The conflicting findings regarding factors associated with pre-term birth or low birth weight make it difficult to know how to reduce the risk. There is a lack of systematic reviews of studies from lower- and middle-income countries that use currently recommended regimens. To clarify the risk, researchers from Ohio State University carried out a systematic review of studies published in the past five years.
The review excluded studies in which a majority of participants started ART in the last trimester of pregnancy or during delivery, as ART initiated at this time is unlikely to have an impact on pre-term delivery or intrauterine growth. The review included both randomised and observational studies.
The study authors identified 13 high-quality studies which reported on low birth weight or pre-term birth in infants of women who took antiretroviral drugs during pregnancy, and in which the results were reported according to the regimens used in the study. The studies comprised comparisons of either NNRTI-based or PI-based regimens with either NRTI monotherapy or three-drug regimens containing only NRTIs, comparisons of NNRTI- or PI-based regimens, and comparisons of NNRTI-based regimens. No studies of integrase inhibitor-based regimens were identified for inclusion.
Synthesis of the study results led the authors to conclude that there was mixed evidence regarding the harms and benefits of most regimens in relation to low birth weight or pre-term birth.
A PI-based regimen combining lopinavir/ritonavir with zidovudine/lamivudine increased the risk of pre-term birth compared to zidovudine monotherapy or NRTI-based three-drug treatment containing abacavir. However, there was no difference in the risk of pre-term birth when a PI-based regimen was compared to an efavirenz-based regimen.
Efavirenz-based regimens were not associated with pre-term birth or were protective against pre-term birth.
Both PI-based and non-PI-based regimens increased the risk of low birth weight compared to zidovudine monotherapy in at least one study reviewed but study findings did not show one drug or one NRTI backbone to be consistently associated with low birth weight.
The authors of the systematic review note that the harmful or protective effects of PI-based or NNRTI-based regimens varied according to the NRTIs used. Whereas one study found that a PI-based regimen carried an increased risk of pre-term birth when used with zidovudine/lamivudine, an efavirenz-based regimen that included tenofovir and emtricitabine protected against low birth weight in one study.
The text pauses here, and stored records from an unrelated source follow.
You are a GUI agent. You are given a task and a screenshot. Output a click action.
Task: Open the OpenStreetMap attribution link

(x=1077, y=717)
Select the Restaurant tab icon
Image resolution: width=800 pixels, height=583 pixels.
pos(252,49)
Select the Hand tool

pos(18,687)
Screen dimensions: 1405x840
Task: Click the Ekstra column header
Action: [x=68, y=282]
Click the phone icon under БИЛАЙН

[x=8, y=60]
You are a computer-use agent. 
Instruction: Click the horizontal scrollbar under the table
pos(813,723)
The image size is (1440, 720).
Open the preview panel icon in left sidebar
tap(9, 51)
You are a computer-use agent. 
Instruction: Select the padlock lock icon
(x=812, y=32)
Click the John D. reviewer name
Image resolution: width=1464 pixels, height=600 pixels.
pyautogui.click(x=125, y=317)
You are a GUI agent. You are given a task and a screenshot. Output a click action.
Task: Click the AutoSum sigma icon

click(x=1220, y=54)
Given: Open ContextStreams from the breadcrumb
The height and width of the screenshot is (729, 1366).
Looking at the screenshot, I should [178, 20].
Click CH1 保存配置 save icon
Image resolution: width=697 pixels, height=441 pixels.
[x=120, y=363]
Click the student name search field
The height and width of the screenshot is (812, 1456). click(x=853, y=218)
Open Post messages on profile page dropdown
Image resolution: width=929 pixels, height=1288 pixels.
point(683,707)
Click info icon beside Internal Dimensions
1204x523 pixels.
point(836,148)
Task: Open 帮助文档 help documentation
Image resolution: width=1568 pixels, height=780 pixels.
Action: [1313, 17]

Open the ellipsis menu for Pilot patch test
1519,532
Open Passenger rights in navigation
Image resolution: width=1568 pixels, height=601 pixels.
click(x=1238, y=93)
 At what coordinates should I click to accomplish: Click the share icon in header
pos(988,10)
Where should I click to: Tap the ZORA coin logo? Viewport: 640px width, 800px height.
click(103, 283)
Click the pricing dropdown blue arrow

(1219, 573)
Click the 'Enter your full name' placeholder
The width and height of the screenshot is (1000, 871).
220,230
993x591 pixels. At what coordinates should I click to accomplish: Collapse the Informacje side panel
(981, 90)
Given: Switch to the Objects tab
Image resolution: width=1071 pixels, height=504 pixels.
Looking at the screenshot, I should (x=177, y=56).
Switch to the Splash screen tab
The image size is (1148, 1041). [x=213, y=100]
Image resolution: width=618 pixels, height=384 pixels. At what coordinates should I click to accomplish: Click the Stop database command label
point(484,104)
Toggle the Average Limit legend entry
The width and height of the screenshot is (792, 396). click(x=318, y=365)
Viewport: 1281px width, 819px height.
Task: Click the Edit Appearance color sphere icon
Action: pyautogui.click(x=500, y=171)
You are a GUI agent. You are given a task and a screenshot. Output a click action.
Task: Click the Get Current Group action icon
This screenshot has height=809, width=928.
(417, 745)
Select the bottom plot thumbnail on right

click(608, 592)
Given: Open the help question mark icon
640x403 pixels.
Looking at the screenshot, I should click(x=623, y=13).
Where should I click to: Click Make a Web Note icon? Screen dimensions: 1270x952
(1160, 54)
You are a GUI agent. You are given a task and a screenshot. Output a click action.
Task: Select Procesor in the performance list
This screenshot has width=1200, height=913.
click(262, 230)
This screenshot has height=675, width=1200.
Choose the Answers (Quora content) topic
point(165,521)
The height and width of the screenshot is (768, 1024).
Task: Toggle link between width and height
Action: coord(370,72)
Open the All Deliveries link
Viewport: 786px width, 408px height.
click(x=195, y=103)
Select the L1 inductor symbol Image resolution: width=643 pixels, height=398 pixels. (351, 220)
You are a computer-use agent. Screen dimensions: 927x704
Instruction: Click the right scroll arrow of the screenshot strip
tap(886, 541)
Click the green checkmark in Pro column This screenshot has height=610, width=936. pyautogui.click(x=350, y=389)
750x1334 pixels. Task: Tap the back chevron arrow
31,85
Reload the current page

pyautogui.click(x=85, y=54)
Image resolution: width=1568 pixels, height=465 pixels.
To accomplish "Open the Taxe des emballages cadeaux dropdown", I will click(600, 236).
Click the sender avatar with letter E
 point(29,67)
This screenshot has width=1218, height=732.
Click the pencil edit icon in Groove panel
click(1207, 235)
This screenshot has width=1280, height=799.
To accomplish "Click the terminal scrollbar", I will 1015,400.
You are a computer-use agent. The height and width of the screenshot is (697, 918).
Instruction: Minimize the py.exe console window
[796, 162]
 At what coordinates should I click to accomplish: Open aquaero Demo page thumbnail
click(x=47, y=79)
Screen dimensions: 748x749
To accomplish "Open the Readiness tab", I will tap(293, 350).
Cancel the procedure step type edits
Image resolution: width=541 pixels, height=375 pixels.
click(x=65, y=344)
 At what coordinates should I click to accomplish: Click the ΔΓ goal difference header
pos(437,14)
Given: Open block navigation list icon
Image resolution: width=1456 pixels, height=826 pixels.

The authors of the systematic review say that simultaneously reducing mother-to-child transmission and reducing the prevalence of low birth weight and pre-term birth is challenging. For example, in the PROMISE study, the regimen that was associated with the lowest rate of HIV transmission was associated with the highest prevalence of low birth weight (lopinavir/ritonavir plus zidovudine/lamivudine).
The authors concede that the great diversity in study populations, access to antenatal care and specific antiretroviral drugs made it a challenge to compare specific antiretroviral regimens. Nevertheless, they say that their analysis shows that there does seem to be a harmful association between some antiretroviral regimens and pre-term birth and low birth weight, and reducing the risk of adverse birth outcomes among children born to women living with HIV should be prioritised alongside the minimisation of mother-to-child HIV transmission.
Saleska JL et al. Use of antiretroviral therapy during pregnancy and adverse birth outcomes among women living with HIV-1 in low- and middle-income countries: a systematic review. J Acquir Immune Defic Syndr 79 (1): 1-9, 2018.